Iyo Nando, habrá que empezar esto de una puñetera vez, ¿no?

Tanto blog, tanta leche, y no escribimos ná. ¿No hay nada que te preocupe? ¿Que te indigne?

Cuéntemelo usted, y yo le expondré mi punto de vista con gusto o disgusto, según el tema que estemos tocando en ese momento.

Pero no te indignes todavía, joven amigo. No te haré la perrería de obligarte a romper el hielo con un tema que tu enferma y atareada cabeza se vea obligada a parir, cual rinoceronte de mentira diese a luz en su momento a Ace Ventura: detective de mascotas (2).

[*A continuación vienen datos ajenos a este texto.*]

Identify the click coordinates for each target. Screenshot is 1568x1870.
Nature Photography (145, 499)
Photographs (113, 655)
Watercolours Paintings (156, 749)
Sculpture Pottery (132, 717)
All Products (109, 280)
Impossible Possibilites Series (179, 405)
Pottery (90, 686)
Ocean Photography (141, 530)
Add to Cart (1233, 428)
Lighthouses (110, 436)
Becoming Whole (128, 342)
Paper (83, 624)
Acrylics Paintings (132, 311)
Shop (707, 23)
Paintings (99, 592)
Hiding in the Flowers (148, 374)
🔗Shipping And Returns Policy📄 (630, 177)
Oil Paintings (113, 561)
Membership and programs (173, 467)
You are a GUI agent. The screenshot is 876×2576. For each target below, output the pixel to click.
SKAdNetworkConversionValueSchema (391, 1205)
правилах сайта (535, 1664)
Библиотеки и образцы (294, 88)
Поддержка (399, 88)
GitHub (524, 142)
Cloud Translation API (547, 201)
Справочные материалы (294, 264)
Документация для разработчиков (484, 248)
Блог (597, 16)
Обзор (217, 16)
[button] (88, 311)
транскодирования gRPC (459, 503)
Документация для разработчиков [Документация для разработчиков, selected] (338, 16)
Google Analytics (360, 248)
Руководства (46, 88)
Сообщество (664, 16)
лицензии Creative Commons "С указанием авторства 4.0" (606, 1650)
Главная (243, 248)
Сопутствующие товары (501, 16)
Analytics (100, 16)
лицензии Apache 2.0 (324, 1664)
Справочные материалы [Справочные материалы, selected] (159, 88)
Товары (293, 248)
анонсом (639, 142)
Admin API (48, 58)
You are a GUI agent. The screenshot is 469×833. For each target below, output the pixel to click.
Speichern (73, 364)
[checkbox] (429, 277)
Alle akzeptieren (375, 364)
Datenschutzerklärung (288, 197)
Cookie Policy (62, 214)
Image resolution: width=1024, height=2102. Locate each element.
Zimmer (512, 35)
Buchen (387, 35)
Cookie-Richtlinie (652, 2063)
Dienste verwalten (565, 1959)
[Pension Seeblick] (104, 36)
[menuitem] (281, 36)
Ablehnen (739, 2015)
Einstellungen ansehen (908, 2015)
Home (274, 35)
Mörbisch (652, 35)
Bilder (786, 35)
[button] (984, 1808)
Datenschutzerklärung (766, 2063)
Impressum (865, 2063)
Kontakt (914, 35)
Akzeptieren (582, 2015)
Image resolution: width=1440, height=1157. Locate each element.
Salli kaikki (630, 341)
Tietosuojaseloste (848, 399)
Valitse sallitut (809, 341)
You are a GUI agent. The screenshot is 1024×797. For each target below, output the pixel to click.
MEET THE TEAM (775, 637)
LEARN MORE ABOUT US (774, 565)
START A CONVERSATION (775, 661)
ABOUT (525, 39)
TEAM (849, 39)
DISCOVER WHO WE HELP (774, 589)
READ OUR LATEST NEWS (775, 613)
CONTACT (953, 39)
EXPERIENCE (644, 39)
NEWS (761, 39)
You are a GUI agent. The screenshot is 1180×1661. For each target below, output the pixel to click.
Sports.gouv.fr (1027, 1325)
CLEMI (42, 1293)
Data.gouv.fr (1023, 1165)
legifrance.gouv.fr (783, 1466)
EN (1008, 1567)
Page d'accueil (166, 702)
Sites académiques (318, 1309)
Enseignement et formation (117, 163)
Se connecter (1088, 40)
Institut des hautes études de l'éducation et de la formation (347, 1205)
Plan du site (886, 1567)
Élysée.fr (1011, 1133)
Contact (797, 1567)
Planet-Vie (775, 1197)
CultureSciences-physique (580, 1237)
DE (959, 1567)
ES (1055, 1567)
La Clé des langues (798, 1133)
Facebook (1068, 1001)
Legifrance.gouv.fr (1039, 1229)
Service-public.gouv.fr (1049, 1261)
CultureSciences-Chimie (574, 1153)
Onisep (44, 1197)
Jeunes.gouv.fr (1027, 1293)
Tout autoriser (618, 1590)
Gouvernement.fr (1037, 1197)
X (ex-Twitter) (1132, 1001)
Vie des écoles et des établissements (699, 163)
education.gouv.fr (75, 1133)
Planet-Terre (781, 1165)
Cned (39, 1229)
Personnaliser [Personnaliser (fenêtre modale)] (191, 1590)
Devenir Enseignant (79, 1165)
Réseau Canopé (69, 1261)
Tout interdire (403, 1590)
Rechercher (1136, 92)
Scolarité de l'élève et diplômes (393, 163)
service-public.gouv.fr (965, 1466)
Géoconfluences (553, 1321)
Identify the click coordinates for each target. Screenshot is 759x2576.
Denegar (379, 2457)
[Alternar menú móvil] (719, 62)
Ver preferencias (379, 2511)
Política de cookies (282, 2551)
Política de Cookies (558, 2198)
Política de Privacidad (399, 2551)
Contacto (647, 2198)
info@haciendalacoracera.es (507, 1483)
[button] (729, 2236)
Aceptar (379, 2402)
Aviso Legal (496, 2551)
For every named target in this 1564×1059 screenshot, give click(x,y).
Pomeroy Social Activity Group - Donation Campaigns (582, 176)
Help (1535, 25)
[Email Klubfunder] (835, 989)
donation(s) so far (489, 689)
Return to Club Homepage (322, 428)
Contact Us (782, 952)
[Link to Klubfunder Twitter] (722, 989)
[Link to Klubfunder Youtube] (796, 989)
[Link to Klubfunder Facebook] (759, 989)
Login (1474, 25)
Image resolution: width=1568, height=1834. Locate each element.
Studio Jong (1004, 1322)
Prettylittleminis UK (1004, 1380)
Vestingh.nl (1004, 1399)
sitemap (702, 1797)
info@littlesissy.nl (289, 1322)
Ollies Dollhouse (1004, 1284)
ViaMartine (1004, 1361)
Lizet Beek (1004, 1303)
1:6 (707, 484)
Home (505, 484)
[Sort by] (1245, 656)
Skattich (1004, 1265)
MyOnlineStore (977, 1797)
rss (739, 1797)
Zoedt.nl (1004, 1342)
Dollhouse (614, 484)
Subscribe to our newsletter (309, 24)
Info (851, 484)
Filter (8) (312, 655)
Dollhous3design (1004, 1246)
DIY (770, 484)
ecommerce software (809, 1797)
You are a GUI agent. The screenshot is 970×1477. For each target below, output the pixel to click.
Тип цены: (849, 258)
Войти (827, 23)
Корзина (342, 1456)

El caso es que llevo días dándole vueltas al tema sobre el que debería versar éste nuestro primer post, del que esperemos sea una larga lista de sandeces delirantes entre las que encontrar una instantánea pero fulminante gota de sabiduría, como la lenteja que hallas en el fondo de la taza del water junto al resto de deposiciones, intacta, como la viste en el plato en su momento, y antes de tirar de la cadena te detienes un instante a mirarla y la homenajeas murmurando: "tiene mérito que, tras tan largo viaje por mi ser, estés aún intacta, pequeña lenteja".
Y esto nos lleva a la primera reflexión que quisiera compartir con vuesa merced:

¿Existe, querido Fernando, una parábola mejor para reflejar lo que es la vida? ¿Seremos nosotros capaces de, al igual que esa valiente e incorrupta lenteja, llegar al final de nuestros días conservando nuestra esencia propia, nuestra naturaleza, sin sucumbir a los golpes moldeadores de la vida?

Con la esperanza de que tu reflexión sea sincera y optimista, y de que escribas algo al fin y al cabo, te expreso mi cariño y profunda admiración.